O livre-arbítrio, a escolha racional e o consequencialismo

No centro do debate contemporâneo sobre comportamento humano e decisões políticas estão duas perspectivas aparentemente opostas: o determinismo biológico e ambiental defendido por Robert Sapolsky em seu livro “Determinados: a Ciência da Vida sem Livre-Arbítrio” (Companhia das Letras) e a teoria da escolha racional, que enfatiza decisões conscientes e estratégicas dos indivíduos.
A teoria da escolha racional parte do princípio de que indivíduos agem racionalmente, avaliando alternativas para maximizar benefícios e minimizar custos. Desenvolvida inicialmente por economistas como Gary Becker e James Buchanan, foi posteriormente incorporada às ciências sociais por cientistas políticos como Anthony Downs e Mancur Olson. Essa abordagem sugere que as decisões resultam de cálculos estratégicos visando interesses pessoais ou coletivos.
Por outro lado, Sapolsky argumenta que as ações humanas são quase inteiramente determinadas por fatores genéticos e ambientais, rejeitando a noção tradicional de livre-arbítrio. Sob esse ponto de vista, decisões políticas, mesmo quando parecem estratégicas, seriam frutos inevitáveis de influências ambientais e genéticas. Assim, ações controversas de figuras como Donald Trump poderiam ser interpretadas mais como resultado dessas influências do que escolhas plenamente conscientes.
No entanto, a teoria da escolha racional sustenta que indivíduos tomam decisões após ponderações conscientes, visando objetivos políticos concretos como mobilização eleitoral ou proteção de interesses econômicos específicos. A controvérsia surge ao questionarmos o que efetivamente motiva as decisões políticas: seriam elas fundamentalmente predeterminadas, como sugere Sapolsky, ou ainda haveria espaço significativo para estratégias conscientes?
A ausência do livre-arbítrio proposta por Sapolsky também levanta questões interessantes no contexto judicial. Se magistrados não possuíssem livre-arbítrio pleno, suas decisões seriam influenciadas por fatores além da percepção consciente. Teóricos como Jerome Frank e Richard Posner já apontaram que crenças pessoais, histórico cultural e influências institucionais frequentemente desempenham um papel decisivo, muitas vezes inconsciente, no resultado das sentenças judiciais.

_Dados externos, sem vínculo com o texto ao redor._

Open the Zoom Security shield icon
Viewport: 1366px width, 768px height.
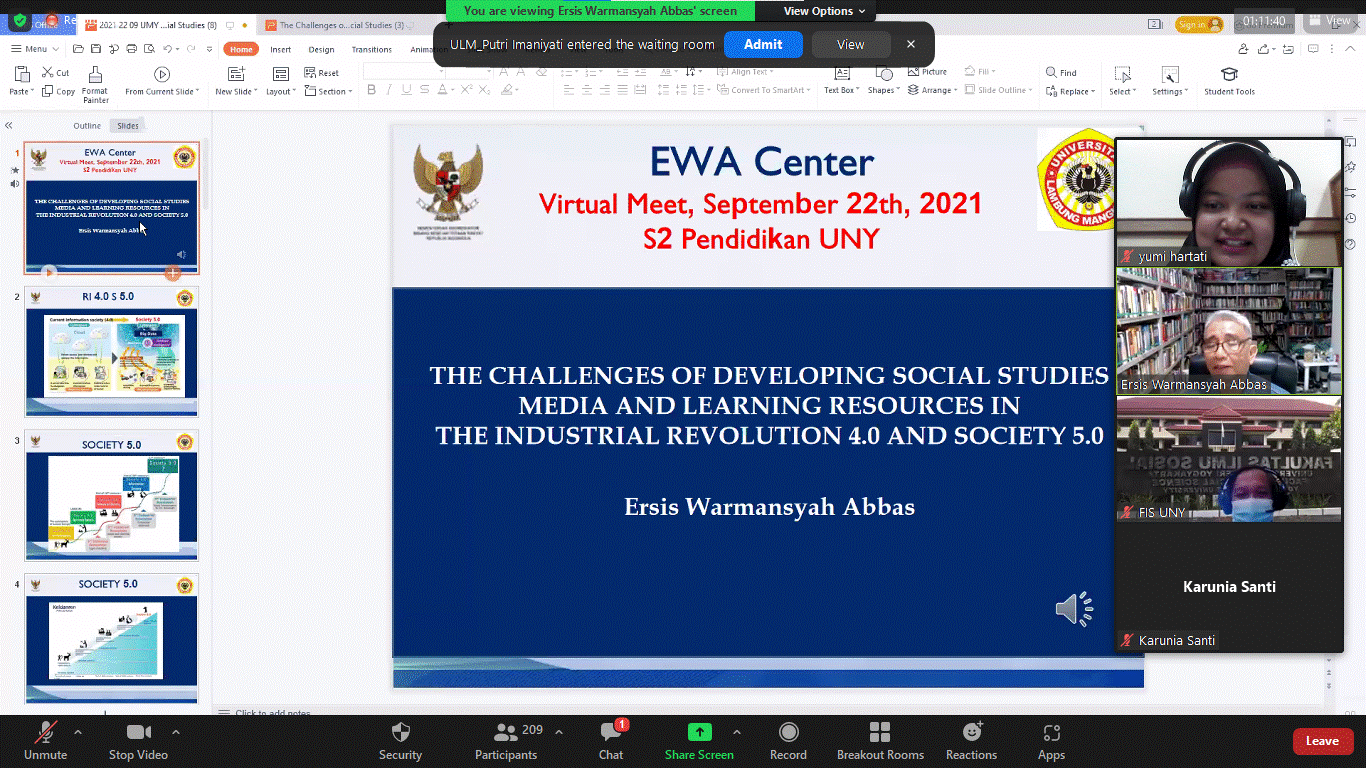[400, 733]
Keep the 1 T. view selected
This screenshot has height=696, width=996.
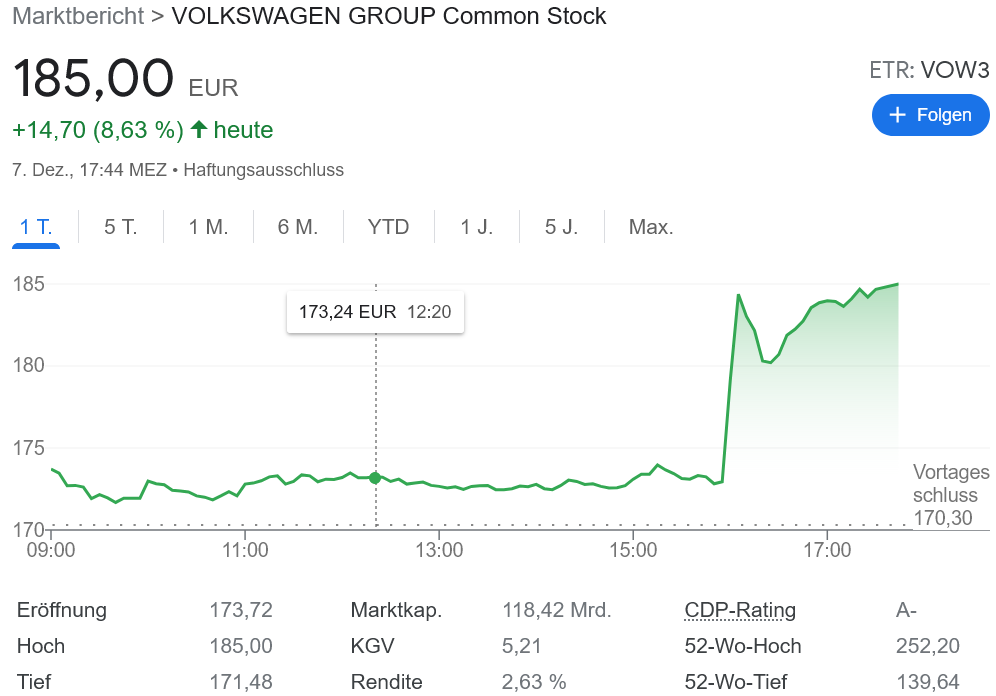click(x=36, y=227)
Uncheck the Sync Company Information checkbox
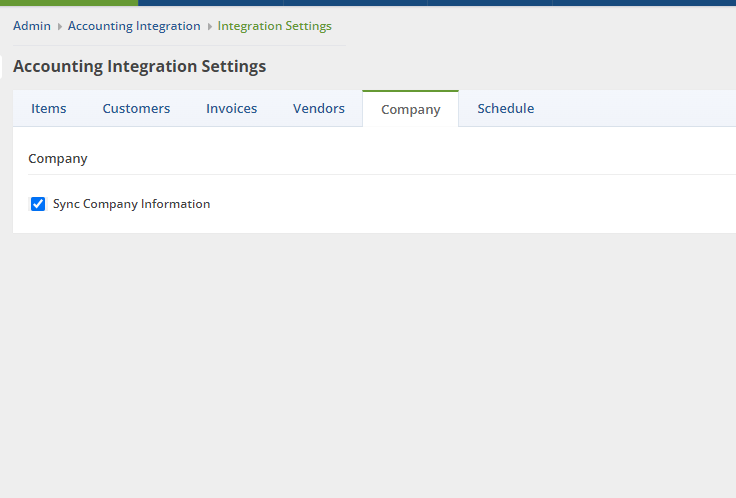Screen dimensions: 736x498 point(39,204)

A tensão filosófica aqui é clara: aceitar o determinismo absoluto significaria relativizar conceitos fundamentais como responsabilidade individual e autonomia pessoal, pilares das democracias liberais. Uma possível solução intermediária seria reconhecer que fatores deterministas impõem limites e predisposições, dentro dos quais as decisões estratégicas e conscientes operam.
No âmbito judicial, o consequencialismo propõe que a legitimidade das decisões judiciais deve ser avaliada pelos seus efeitos práticos sobre a sociedade, rompendo com a lógica formalista tradicional. Entretanto, diante das teses deterministas de Sapolsky, surge o desafio de entender até que ponto magistrados podem efetivamente prever e controlar as consequências de suas decisões, considerando suas próprias limitações cognitivas e condicionantes neurobiológicos.
Ao considerar esse determinismo biológico, o sistema judiciário pode evoluir para uma prática menos punitiva e mais focada em prevenção e reabilitação, reconhecendo o controle limitado dos indivíduos sobre certas ações devido a fatores neurobiológicos involuntários. Isso resultaria em decisões fundamentadas numa compreensão científica do comportamento humano, reforçando a necessidade de integração das evidências neurocientíficas atualizadas à prática judicial.
Em síntese, compreender as decisões políticas e jurídicas implica reconhecer a coexistência entre determinismo biológico e escolhas estratégicas conscientes. Nesse cenário complexo, fatores ambientais e genéticos definem limites nos quais as escolhas racionais podem ocorrer, conciliando assim perspectivas aparentemente contraditórias de Sapolsky e dos teóricos da escolha racional.